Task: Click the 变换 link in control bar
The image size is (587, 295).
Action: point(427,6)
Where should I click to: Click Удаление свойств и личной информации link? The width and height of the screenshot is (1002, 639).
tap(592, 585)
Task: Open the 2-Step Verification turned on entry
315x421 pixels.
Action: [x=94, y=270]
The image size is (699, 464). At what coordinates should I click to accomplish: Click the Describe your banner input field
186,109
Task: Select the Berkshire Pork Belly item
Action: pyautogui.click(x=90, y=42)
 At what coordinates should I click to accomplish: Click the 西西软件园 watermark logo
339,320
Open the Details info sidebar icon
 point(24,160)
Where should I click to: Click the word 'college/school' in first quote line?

---

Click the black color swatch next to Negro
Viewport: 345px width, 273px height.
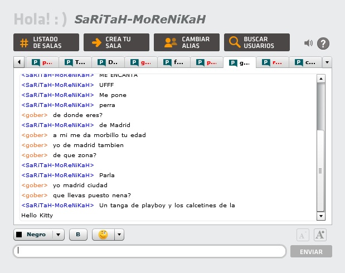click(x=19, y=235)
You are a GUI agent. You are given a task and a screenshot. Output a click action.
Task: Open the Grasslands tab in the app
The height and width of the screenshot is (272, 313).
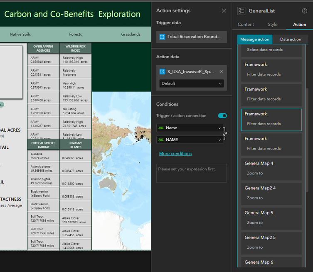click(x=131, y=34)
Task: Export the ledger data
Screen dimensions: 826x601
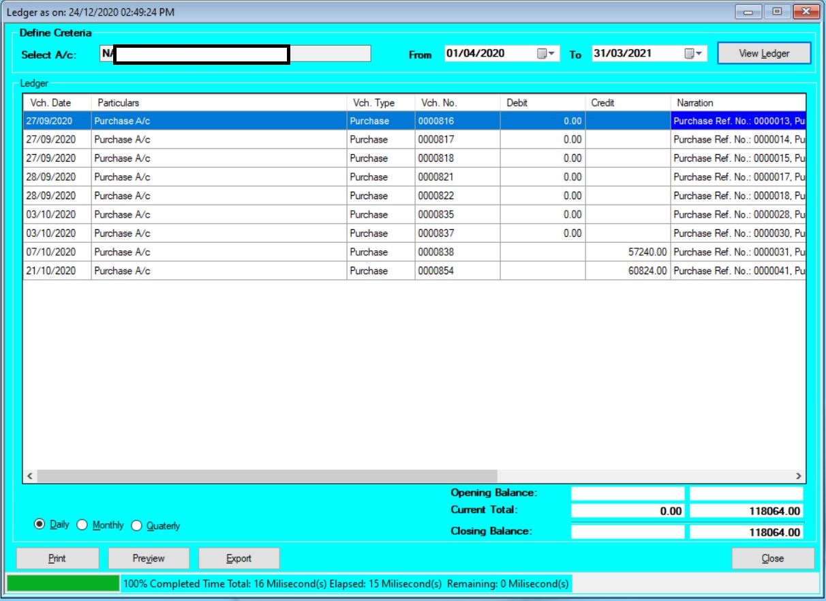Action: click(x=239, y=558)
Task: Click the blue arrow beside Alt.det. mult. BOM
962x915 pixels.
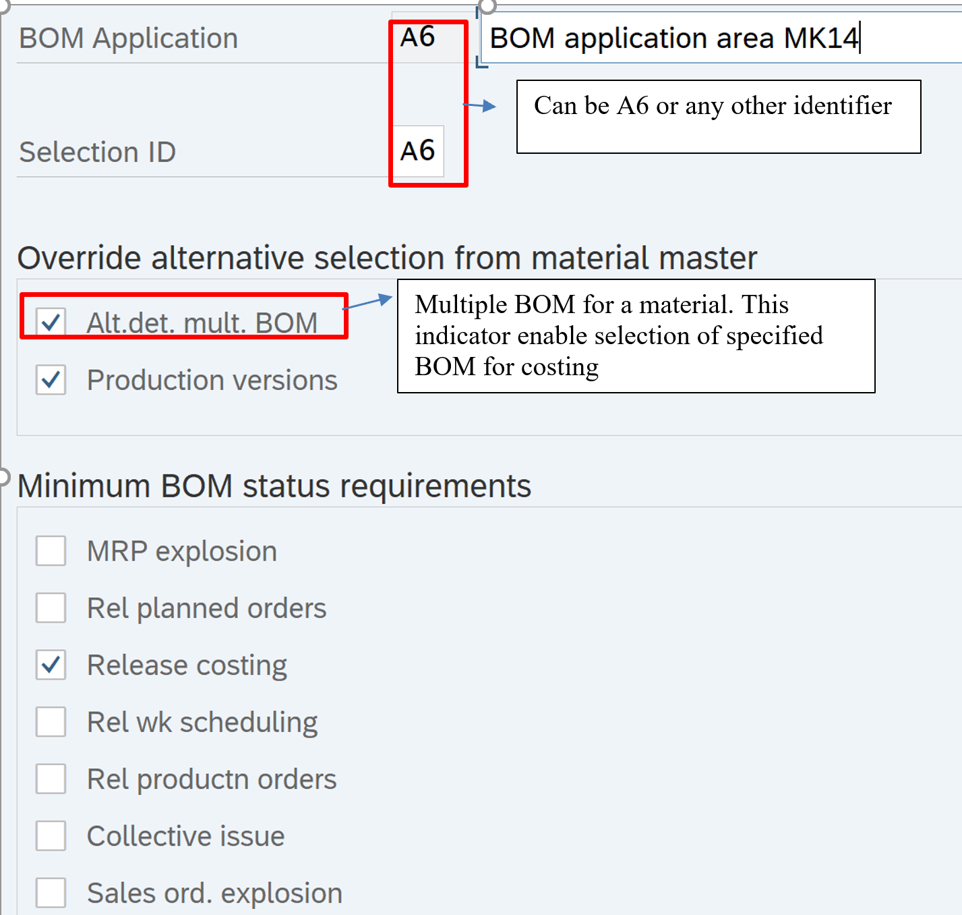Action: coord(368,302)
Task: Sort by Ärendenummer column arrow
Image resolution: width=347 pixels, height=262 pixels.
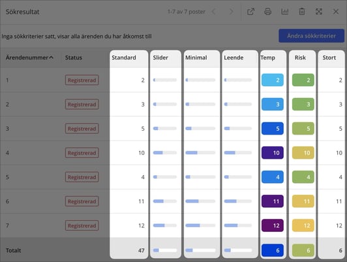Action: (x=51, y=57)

**Your assignment**
Only one part of the listing is wanted: the lines from the one containing "Click the black color swatch next to Negro" through the one containing "Task: Export the ledger data", both included. Please transcribe it exactly, leaving out the pictures.

**The completed task**
Click the black color swatch next to Negro
Viewport: 345px width, 273px height.
click(x=19, y=235)
You are a GUI agent. You are given a task and a screenshot. Output a click action.
Task: Open the Grasslands tab in the app
The height and width of the screenshot is (272, 313).
click(x=131, y=34)
Task: Export the ledger data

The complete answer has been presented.